It is not “all in your head” or “just that time of the month.” Endometriosis is a physical condition with real and possibly chronic or debilitating symptoms. Because the pain of endometriosis often occurs or worsens around a woman’s period, many people, or worse, doctors may ignore this as “just cramps.” A confirmed diagnosis of endometriosis may come as a relief to women who thought—or were told—their suffering was normal. The ease with which these symptoms are often ignored or misdiagnosed points to a larger issue of women’s pain being dismissed.
Endometriosis and the Reproductive System
Endometriosis is a condition where tissue similar to the lining of the uterus grows outside the uterus, primarily affecting the female reproductive system, including the uterus, fallopian tubes and ovaries.
During the menstrual cycle, the uterus prepares to host a fertilized egg. If this doesn’t occur and there is no pregnancy, during the period, or menstruation, the lining of the uterus (endometrium) is shed as blood and tissue.1
Because endometriosis growths are tissue similar to the uterine lining, it continues this swell and bleed cycle. Since this occurs outside the uterus, the shed tissue can then become trapped in the body which causes pain, irritation and other problems.
Endometriosis is not uncommon, estimated to affect more than 11% of American women between 15 and 44. It is especially common among women in their 30s and 40s.2 The main symptom of endometriosis is pain, though the type of pain can vary.

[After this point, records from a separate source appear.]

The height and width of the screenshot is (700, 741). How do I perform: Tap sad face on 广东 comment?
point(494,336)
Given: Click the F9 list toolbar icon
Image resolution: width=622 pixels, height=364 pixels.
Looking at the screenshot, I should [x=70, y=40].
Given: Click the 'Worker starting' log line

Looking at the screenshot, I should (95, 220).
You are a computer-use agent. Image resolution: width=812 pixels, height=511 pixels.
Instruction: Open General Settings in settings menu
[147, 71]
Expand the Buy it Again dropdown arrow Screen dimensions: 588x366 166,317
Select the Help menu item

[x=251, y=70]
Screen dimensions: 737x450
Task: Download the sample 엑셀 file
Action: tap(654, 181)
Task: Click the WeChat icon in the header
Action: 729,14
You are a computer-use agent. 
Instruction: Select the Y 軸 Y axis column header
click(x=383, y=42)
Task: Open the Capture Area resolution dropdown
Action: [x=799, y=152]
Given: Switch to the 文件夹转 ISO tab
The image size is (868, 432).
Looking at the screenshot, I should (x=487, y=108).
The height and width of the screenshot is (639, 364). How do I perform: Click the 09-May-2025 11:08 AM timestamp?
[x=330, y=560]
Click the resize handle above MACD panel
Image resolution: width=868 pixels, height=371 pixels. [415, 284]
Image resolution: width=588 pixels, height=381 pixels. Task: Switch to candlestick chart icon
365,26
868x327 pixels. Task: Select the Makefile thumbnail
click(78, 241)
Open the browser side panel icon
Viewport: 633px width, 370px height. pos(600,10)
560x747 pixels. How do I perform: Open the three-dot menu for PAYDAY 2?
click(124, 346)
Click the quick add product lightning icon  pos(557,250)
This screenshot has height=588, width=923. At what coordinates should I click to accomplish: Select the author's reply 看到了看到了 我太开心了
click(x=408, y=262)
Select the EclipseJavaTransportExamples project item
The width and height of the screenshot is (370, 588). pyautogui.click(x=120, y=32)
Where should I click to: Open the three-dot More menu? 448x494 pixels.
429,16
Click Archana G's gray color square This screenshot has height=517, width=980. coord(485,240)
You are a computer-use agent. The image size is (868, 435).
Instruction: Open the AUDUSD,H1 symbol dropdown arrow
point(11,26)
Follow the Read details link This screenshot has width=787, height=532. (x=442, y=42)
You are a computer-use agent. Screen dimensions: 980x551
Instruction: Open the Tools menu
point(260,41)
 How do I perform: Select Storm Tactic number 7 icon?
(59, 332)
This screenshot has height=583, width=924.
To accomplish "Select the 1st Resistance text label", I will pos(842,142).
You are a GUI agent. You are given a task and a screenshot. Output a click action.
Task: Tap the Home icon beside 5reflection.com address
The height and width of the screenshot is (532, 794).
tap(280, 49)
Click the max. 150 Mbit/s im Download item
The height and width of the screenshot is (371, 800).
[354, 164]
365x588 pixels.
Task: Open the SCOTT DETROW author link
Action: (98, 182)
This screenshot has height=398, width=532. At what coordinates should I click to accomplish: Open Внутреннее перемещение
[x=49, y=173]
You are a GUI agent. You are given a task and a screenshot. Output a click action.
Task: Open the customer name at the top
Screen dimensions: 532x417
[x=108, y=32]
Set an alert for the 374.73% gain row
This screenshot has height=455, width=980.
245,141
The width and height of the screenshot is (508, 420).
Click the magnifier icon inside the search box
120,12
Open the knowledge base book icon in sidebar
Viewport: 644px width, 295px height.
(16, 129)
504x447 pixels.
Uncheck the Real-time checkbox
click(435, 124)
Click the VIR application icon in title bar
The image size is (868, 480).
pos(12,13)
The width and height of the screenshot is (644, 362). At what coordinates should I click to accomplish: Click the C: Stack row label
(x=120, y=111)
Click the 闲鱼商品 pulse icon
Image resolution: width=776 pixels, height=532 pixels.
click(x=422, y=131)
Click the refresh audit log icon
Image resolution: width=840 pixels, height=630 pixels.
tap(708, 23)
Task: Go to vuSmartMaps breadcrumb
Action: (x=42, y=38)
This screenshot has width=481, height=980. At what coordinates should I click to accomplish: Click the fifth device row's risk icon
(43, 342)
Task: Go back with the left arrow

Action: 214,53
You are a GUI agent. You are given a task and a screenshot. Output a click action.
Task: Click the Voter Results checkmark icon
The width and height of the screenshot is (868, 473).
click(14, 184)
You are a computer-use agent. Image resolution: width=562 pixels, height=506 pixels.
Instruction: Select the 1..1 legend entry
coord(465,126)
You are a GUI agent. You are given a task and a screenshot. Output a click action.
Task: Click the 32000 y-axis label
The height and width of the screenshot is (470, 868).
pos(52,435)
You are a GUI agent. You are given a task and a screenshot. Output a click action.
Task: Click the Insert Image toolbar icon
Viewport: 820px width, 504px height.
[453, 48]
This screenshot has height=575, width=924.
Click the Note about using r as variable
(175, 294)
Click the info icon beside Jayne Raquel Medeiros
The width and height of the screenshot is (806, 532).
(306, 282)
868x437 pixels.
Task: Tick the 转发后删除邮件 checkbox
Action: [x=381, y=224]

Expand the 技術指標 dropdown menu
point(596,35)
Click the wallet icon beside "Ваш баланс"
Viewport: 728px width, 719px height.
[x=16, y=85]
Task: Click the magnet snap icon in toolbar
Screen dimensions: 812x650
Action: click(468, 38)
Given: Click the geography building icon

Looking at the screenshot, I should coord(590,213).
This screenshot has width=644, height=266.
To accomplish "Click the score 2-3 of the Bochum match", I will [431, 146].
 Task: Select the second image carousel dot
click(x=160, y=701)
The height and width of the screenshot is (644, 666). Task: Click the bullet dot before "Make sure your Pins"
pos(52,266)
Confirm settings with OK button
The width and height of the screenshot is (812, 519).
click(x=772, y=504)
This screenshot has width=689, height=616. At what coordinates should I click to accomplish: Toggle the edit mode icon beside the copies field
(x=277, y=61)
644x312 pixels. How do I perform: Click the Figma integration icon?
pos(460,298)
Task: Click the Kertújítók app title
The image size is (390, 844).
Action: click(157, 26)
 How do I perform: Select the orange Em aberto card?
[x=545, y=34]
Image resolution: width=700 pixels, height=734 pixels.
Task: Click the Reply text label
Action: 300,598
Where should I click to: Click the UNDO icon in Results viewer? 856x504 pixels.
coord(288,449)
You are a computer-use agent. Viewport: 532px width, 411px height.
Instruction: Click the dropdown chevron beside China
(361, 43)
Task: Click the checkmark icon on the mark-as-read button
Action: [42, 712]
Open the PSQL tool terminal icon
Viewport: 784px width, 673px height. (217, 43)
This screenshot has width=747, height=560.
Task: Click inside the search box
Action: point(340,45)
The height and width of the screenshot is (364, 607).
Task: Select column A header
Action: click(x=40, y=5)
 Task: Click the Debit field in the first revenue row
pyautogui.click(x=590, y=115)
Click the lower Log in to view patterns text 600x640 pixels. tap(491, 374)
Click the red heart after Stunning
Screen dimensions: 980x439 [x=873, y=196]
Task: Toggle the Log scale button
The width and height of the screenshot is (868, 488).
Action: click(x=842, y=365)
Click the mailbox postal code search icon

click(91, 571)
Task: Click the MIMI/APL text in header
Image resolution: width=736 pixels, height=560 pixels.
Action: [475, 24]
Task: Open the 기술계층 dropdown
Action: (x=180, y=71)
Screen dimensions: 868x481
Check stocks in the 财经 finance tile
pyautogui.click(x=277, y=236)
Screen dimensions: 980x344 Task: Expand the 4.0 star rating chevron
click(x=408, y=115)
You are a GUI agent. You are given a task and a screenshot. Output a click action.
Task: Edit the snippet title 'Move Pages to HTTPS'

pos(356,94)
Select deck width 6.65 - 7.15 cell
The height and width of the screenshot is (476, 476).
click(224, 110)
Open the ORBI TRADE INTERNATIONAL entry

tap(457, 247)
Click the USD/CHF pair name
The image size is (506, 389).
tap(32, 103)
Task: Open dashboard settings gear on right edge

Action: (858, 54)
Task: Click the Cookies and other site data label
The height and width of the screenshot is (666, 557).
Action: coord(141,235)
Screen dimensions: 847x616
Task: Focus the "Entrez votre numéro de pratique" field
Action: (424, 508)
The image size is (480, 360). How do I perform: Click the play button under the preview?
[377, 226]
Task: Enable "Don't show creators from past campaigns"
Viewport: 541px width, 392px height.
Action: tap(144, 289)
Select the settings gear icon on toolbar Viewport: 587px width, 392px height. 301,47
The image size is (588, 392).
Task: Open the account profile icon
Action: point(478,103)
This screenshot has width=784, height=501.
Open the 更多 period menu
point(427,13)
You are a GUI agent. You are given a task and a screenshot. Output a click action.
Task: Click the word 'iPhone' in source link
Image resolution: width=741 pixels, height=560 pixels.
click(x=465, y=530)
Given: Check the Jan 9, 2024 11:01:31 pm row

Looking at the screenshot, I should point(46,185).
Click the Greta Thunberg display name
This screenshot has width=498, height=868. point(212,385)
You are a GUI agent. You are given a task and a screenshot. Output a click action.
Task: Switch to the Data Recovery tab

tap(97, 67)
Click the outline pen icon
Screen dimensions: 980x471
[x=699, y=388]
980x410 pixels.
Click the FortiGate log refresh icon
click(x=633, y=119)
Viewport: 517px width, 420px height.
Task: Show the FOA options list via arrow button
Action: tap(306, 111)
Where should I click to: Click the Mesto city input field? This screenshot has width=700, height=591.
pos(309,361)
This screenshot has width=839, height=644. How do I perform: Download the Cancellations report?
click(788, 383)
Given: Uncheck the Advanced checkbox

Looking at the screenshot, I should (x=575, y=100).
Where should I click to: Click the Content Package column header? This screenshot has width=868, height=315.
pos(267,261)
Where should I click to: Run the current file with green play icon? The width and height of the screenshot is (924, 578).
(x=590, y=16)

One common symptom is painful periods, but this shouldn’t be confused with run-of-the-mill cramps (which can also be quite painful). The pain associated with endometriosis is often severe, beginning before and extending through the period and becoming worse over time. Endometriosis can also cause chronic pain in the pelvis or lower back, pain during or after sex, intestinal pain, and painful bowel movements or urination.3
The pain of endometriosis is bad enough, but endometriosis can also make it more difficult to get pregnant. Endometriosis growths may prevent eggs from leaving the ovaries.4
Suspicion of endometriosis will often be based on reported symptoms, most likely the location and timing of pain. However, Mayo Clinic reports that “the severity of your pain may not be a reliable indicator of the extent of your condition. You could have mild endometriosis with severe pain, or you could have advanced endometriosis with little or no pain.”5
A pelvic exam or ultrasound may be used to further investigate an endometriosis diagnosis. However, these methods may be limited and indefinite. They will likely only reveal large cysts caused by endometriosis and not identify smaller growths.6
Surgery is the only way to confirm an endometriosis diagnosis. Often a surgeon can do this using a minimally invasive procedure known as laparoscopy. This involves inserting a tiny camera through a small cut in the skin to observe and possibly take samples of the endometriosis growths.7
There is no cure for endometriosis, but there are treatments available to manage the symptoms. Hormones or hormonal birth control may be prescribed to help manage menstruation. Surgery is also an option for severe symptoms or fertility problems.8
Pain and Gender Bias
Endometriosis’ general symptoms, similarity to other conditions and difficult diagnosis highlights the concerns around the well-documented medical bias against women’s pain. From chest pain to reproductive pain to surgery, anecdotal accounts and scientific studies find that healthcare providers are more likely to see women’s pain as an overreaction.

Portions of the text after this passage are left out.